I have been out of the trenches for decades but saw my share of bad capacitors from good companies over the years, but that is what happens when using millions of them in production. My most dramatic capacitor fail was when a manufacturer's tooling broke and we didn't notice until thousands were inserted into SKU and hundred were shipped. I even recalled one container full of finished goods that was headed overseas to replace the faulty capacitors.

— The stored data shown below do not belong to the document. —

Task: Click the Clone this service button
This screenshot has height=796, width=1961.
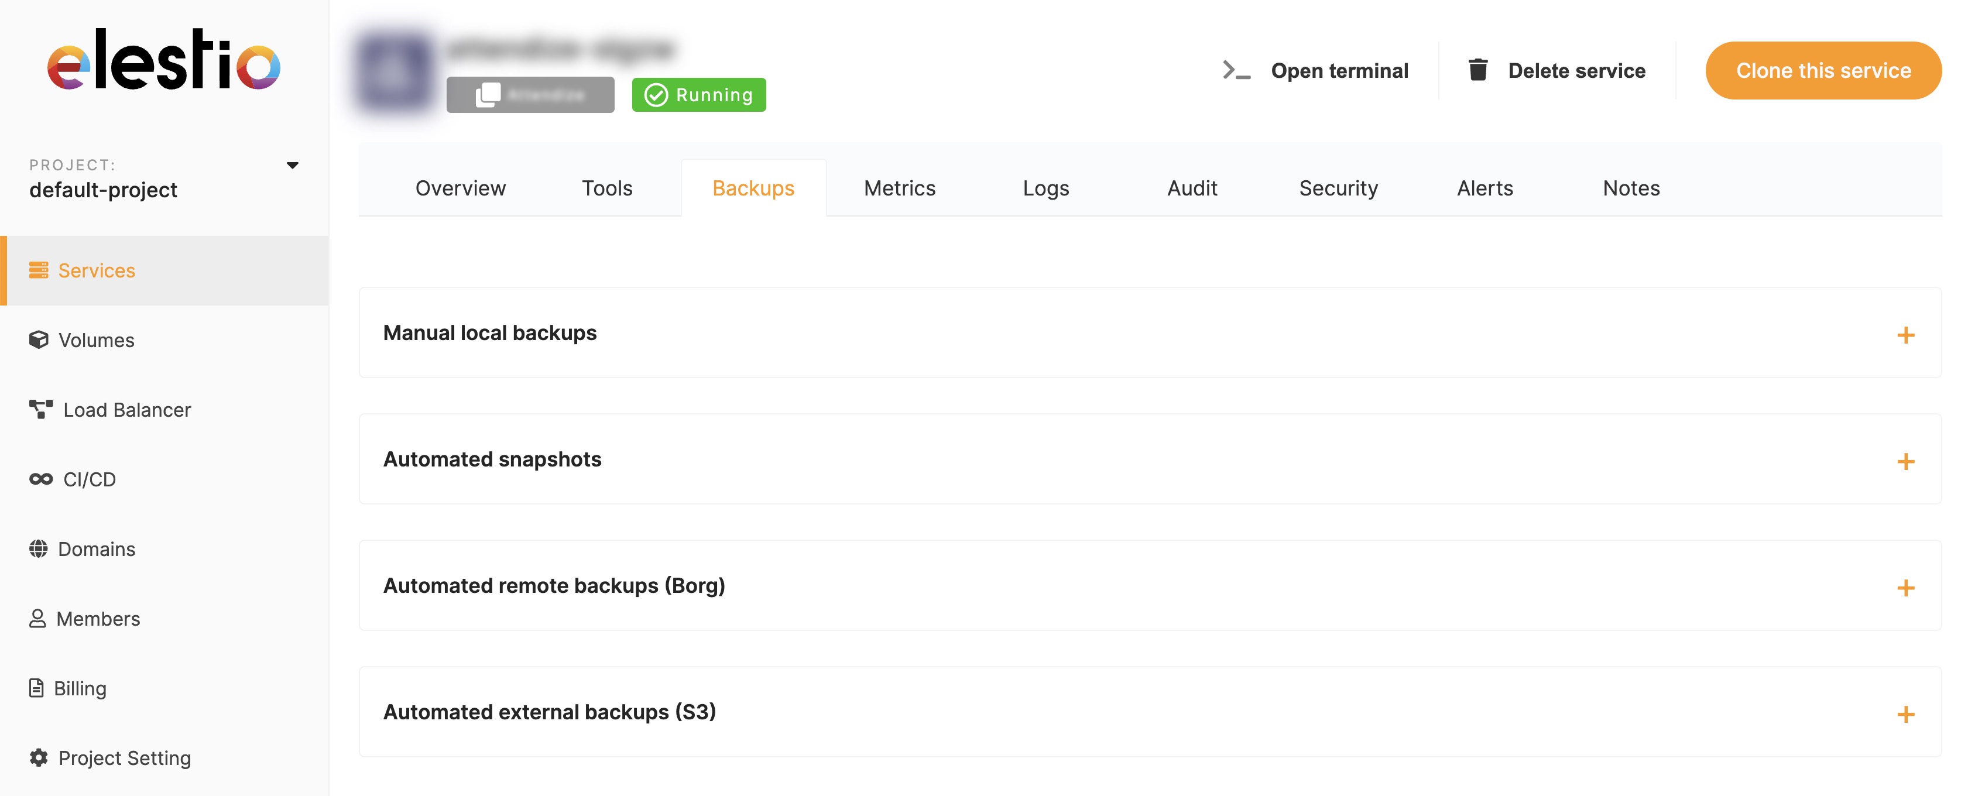Action: tap(1823, 70)
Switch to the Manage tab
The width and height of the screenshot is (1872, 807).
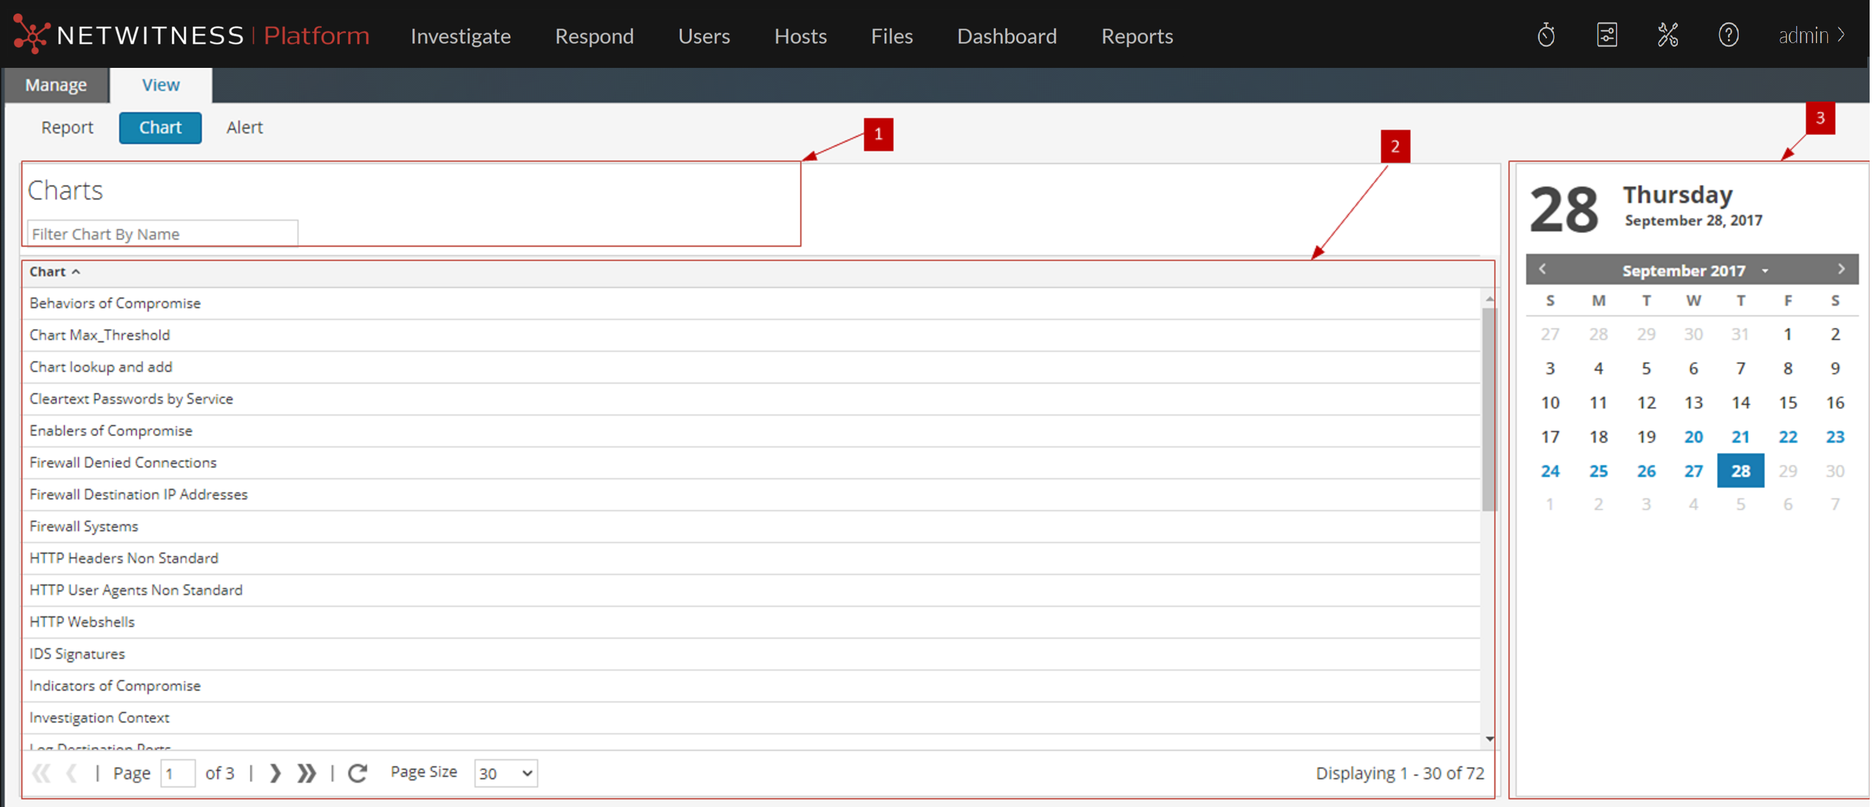point(56,85)
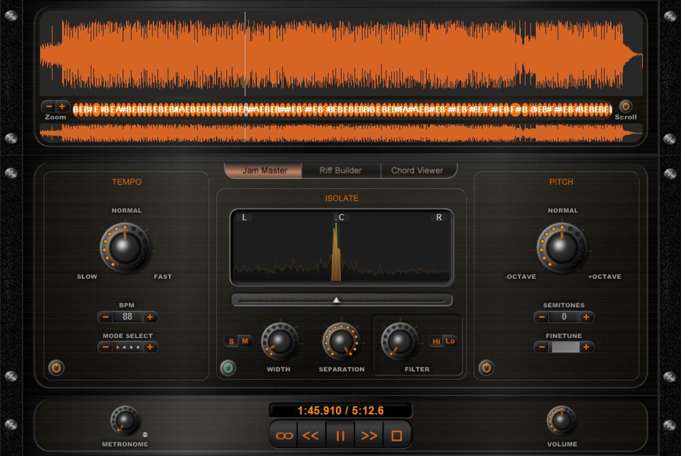Image resolution: width=681 pixels, height=456 pixels.
Task: Switch to the Riff Builder tab
Action: pos(341,170)
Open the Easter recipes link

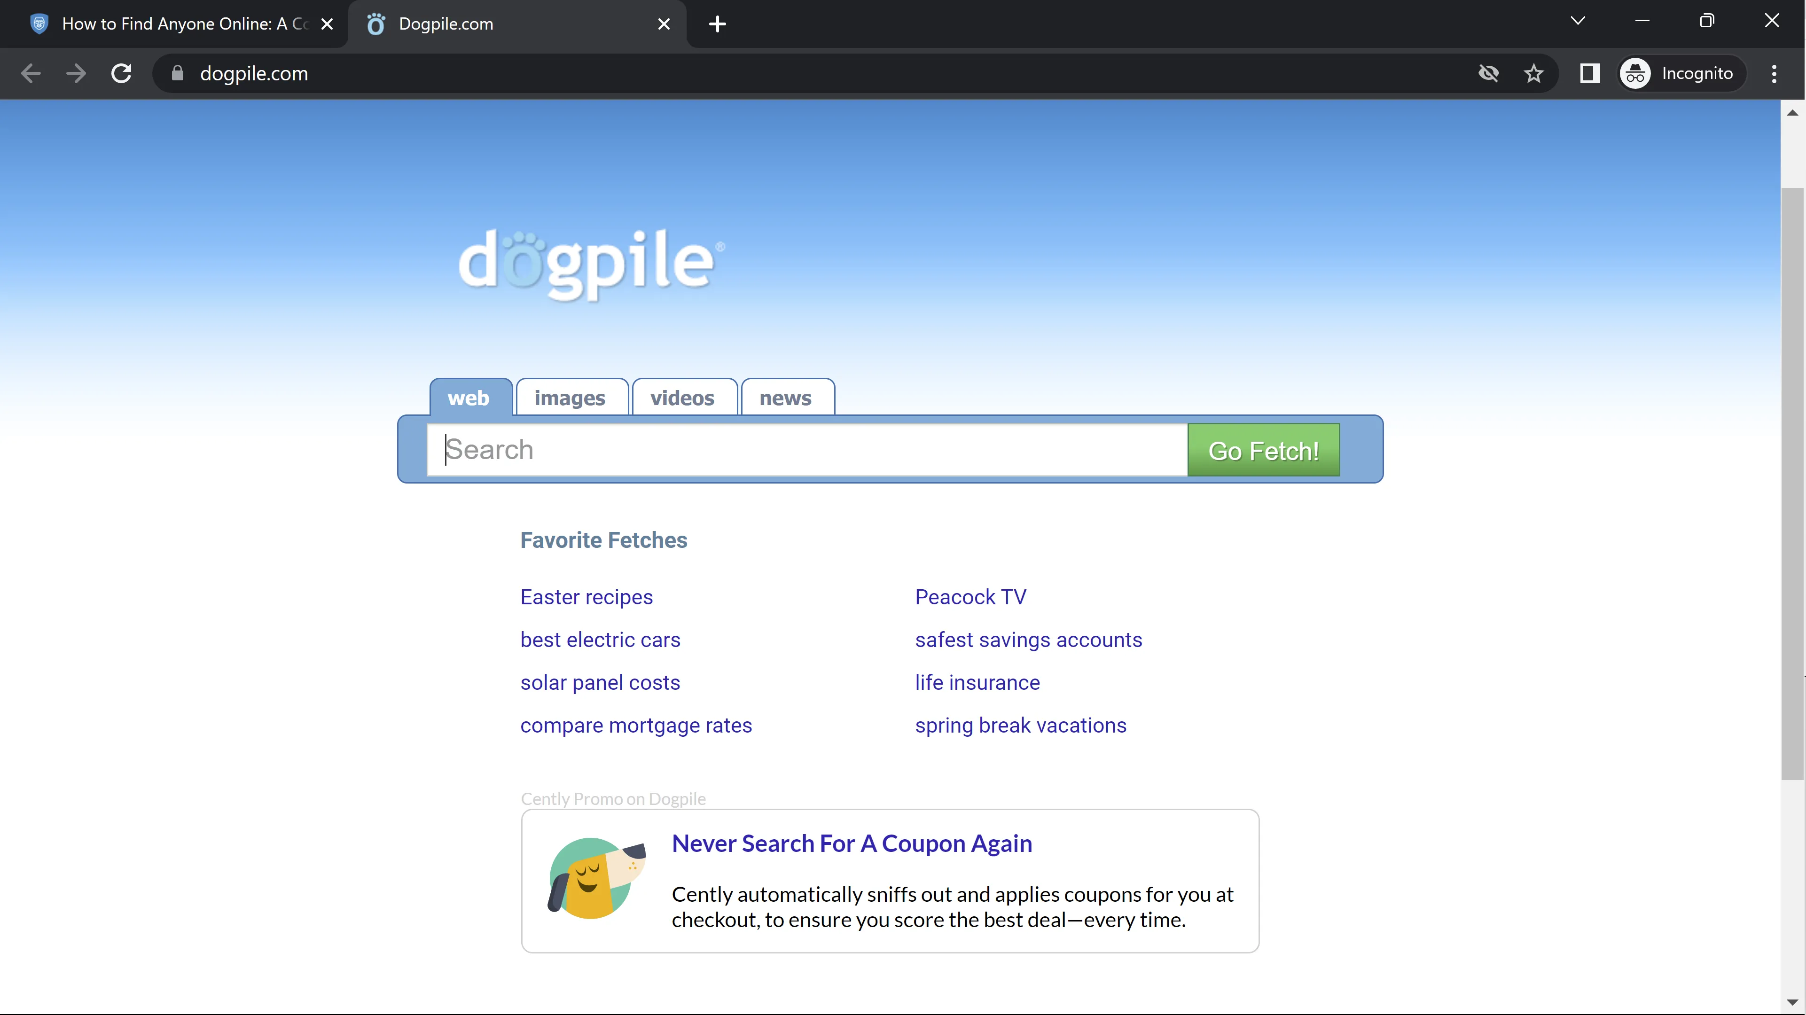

The fault was a broken swaging tool that mechanically secures the capacitor lead to the capacitor foil. The leads were making a weak mechanical connection. I discovered it when the factory incoming inspection technician asked me to approve a tolerance deviation that was outside the normal AQL (acceptable quality level). Out of a test sample of 10x 1000uF electrolytic caps a handful were measuring single digit nF. That is not out of tolerance, that is busted,
but that's why they call me. I took the outlier cap apart. When I unwound the capacitor foil I found the flawed loose swage connection. The majority of the caps measured good, but the foil was hanging on, attached by only a thread, and I didn't trust them to survive a lifetime of thermal cycles in the field.
Since we had decent manufacturing quality control, I was able to track all the SKUs that were built with the same production lot of questionable caps. After I alerted the manufacturer they immediately found the broken tooling in their factory and worked to make us whole. I don't know how much this drama cost them (a bunch) but they made good compensating for us reworking hundreds of SKUs, not to mention recalling that one container. These 1000uF caps were widely used in tens of SKUs.
They were a quality company so stood behind their product, just like we did ours.
In general popular brands that are widely used, are popular for a reason. I also dealt with a few less reputable capacitor sellers who marketed branded capacitors, but they sometimes reskinned caps made by who knows who. One distributor after I took him to the woodshed over a batch of bad caps, offered me a job working for him as his "capacitor expert". I am not a capacitor expert but among the blind he with one eye is king.
JR
PS: We had an xray machine in the factory capable of looking inside metal capacitor cans, but I found that I had to take them apart to really see what was going on inside.